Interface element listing
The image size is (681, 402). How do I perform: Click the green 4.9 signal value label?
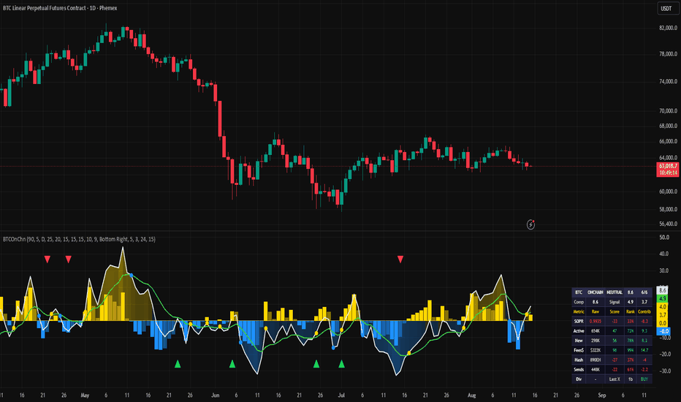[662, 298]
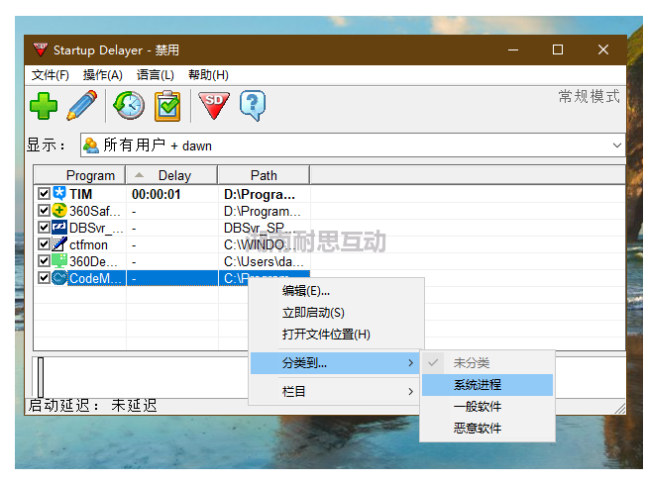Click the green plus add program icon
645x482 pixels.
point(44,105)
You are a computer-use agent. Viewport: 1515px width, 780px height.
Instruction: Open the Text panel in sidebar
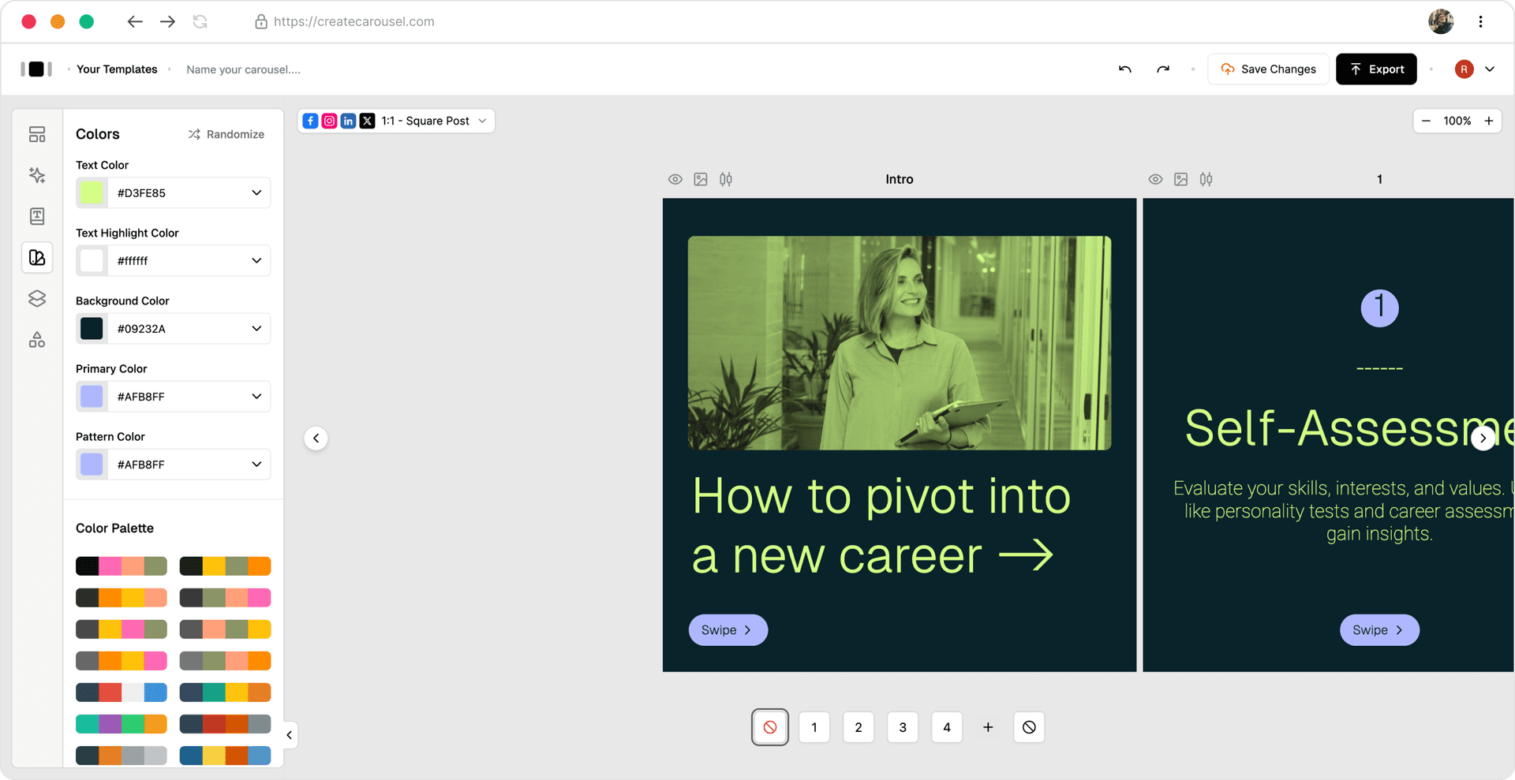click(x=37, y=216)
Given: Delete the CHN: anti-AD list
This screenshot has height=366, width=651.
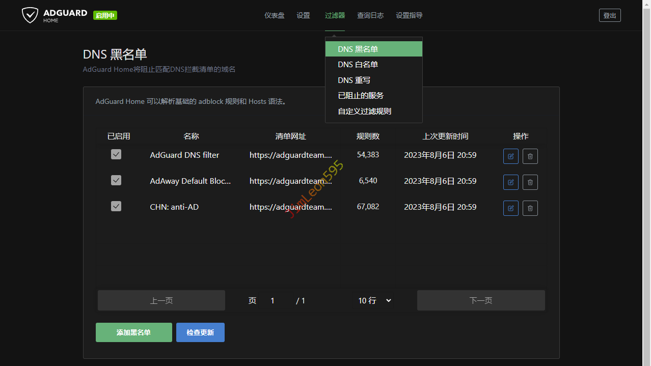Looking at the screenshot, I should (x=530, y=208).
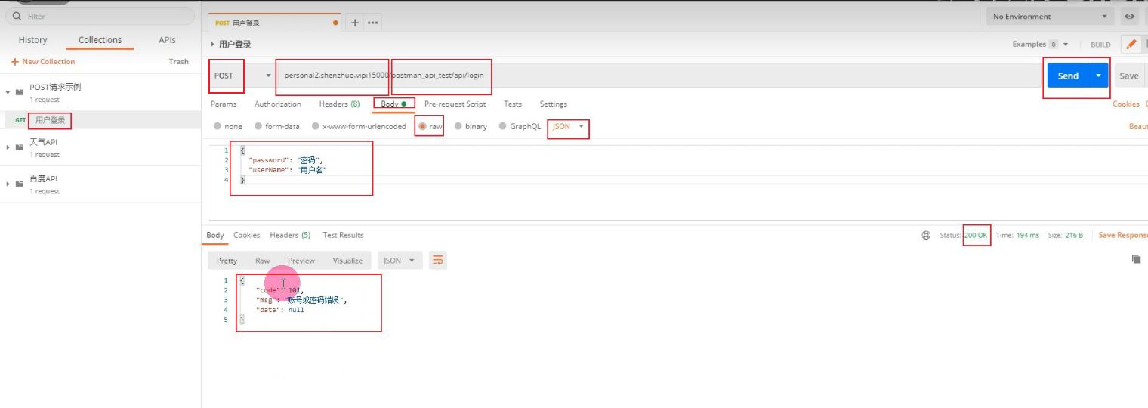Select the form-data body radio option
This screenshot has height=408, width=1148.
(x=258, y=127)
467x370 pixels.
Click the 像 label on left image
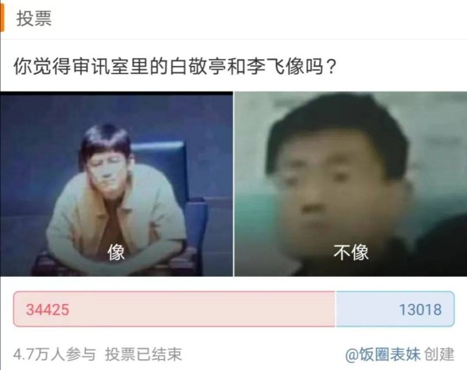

[Task to complete] Tally the lines of the listing above that contain the string "label" and give only the number.

[Problem solution] 2